Langsam entwickelt der Film „La Isla“ die
Geschichte eines Geschwisterpaars, das nach dem Verbleib von
insgesamt 16 Familienmitgliedern sucht. In den Akten des Archivs
finden sie einige von ihnen wieder. Nach und nach enthüllt sich in
den Erzählungen die ganze Tragik der Vergangenheit. „Ich bin
danach nie wieder glücklich geworden”, schließt die Schwester die
Schilderungen des traumatischen Eindringens einer Polizeieinheit in
ihr Elternhaus ab.
„Das Archiv wird Guatemala verändern. Es ist
von enormer Wichtigkeit für die Aufarbeitung der Vergangenheit und
ganz konkret auch für die Beweisführung gegen die Täter von
Verbrechen”, konstatiert Stelzner. „Bisher gab es nur
Zeugenaussagen, jetzt halten wir offizielle Akten mit Stempel und
Unterschrift in den Händen. Der Staat kann seine Verantwortung für
die Verbrechen des bewaffneten Konflikts nicht mehr negieren.” Uli
Stelzner hat einen kritischen Umgang mit seiner Rolle als
ausländischer Filmemacher. Doch er verweist zugleich darauf, dass
guatemaltekische KünstlerInnen bis auf wenige Ausnahmen nicht aus
dem Exil zurückgekehrt sind. „In Deutschland hat es nach dem
Holocaust ähnliche Erfahrungen gegeben: Geschichtliche und
gesellschaftliche Analysen, wie es dazu kommen konnte, kamen in den
50er und 60er Jahren aus dem Ausland. Erst mit der Bewegung der 68er
fing die Nachkriegsgeneration in Deutschland an, Fragen zu stellen.”

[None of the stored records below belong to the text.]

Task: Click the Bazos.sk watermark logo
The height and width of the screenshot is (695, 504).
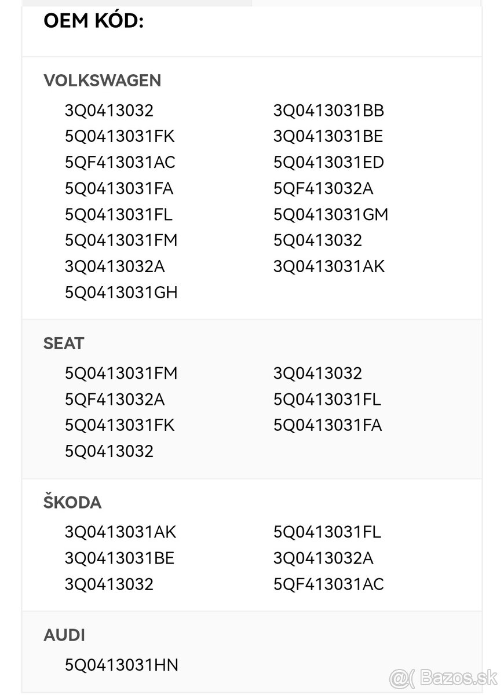Action: [x=444, y=677]
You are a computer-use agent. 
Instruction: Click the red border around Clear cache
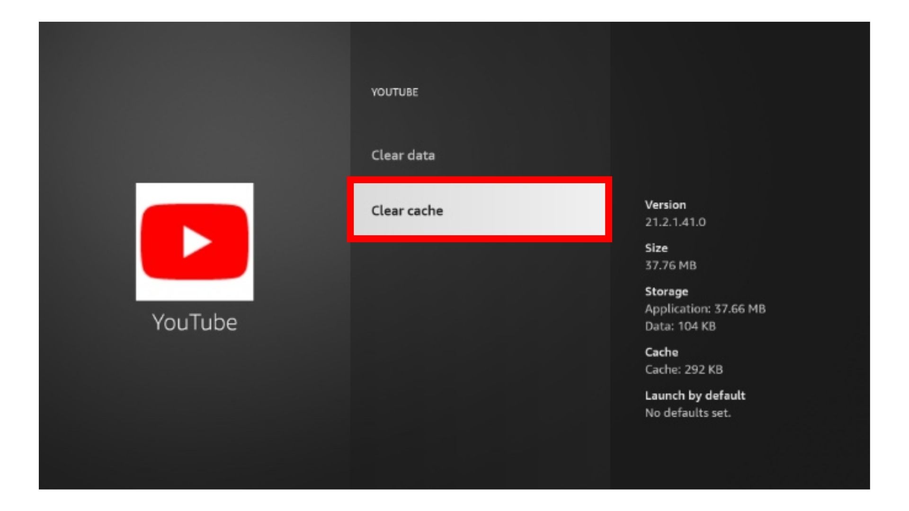point(479,180)
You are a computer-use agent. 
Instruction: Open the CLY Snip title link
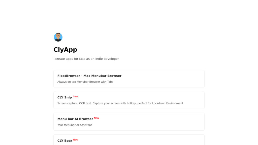(65, 97)
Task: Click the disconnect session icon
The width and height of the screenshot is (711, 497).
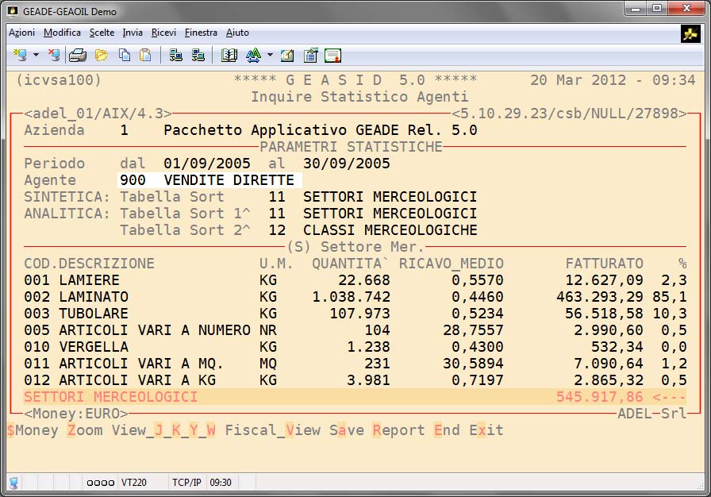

Aus der Nachkriegsgeneration Guatemalas rekrutieren sich auch die
HauptprotagonistInnen des Films „La Isla“. Denn es sind zumeist
junge Leute, die das Archiv der Nationalpolizei auswerten. Die
staatliche Menschenrechtskommission, die die Akten seit der
Entdeckung vor fünf Jahren dokumentiert und analysiert, stellt
wohlweislich nur Kinder der ehemaligen Opposition ein.
Diese haben
ein persönliches Anliegen, dass keine Akte abhanden kommt. So ist
gesichert, dass niemand aus politischen Motiven oder gegen Geld
Unterlagen verschwinden lässt. Eine Angst, die durchaus berechtigt
ist, schließlich bekleiden viele der im Archiv aufgeführten Täter
noch immer hohe Posten in der Politik, bei der Polizei oder im
Militär. Tag für Tag sind die jungen Archivmitarbeiter mit den
Fotos von Hingerichteten konfrontiert, mit der detaillierten
Dokumentation von Foltermethoden, mit dem Verzeichnis der
Überlebenden, die dann aus Hubschraubern ins offene Meer geworfen
wurden. „Es ist, als würden sie den Krieg selbst noch einmal
erleben“, berichtet der Filmemacher. Zudem stellt der persönliche
Bezug für die Angestellten eine schwere Last dar. Irgendwann stehen
sie mit Karteikarten von ihren eigenen Familienangehörigen da,
erfahren die Uhrzeit ihres Todes und auf welche Weise sie ermordet
wurden.
„Ich hielt plötzlich Fotos der Leiche meines Vaters in
der Hand“, erzählt ein junger Mann mit getrübtem Blick, dem eben
jenes Schicksal widerfuhr. Seine innere Zerrissenheit ist deutlich zu
spüren, auch wenn er sie hinter lapidar klingenden Worten zu
verbergen sucht.
Zum Ende macht der Film eine unerwartete Wendung
als einer der Protagonisten unerwartet die Rolle wechselt und zum
handelnden Subjekt wird: Lucio Yaxón nimmt den Mundschutz und die
Schutzkleidung ab, die er im Archiv trägt, setzt seine Kopfhörer
auf und beginnt zu rappen, auf Spanisch und in der Mayasprache
Kakchikel. Mit seinem Rap schafft die Verbindung von den
konservierten Aktenbergen zu der jungen Generation, der seit
frühester Kindheit ein versteinertes Schweigen von den Verbrechen an
ihren Familien und den indigenen Dörfern im Hochland erzählt hat.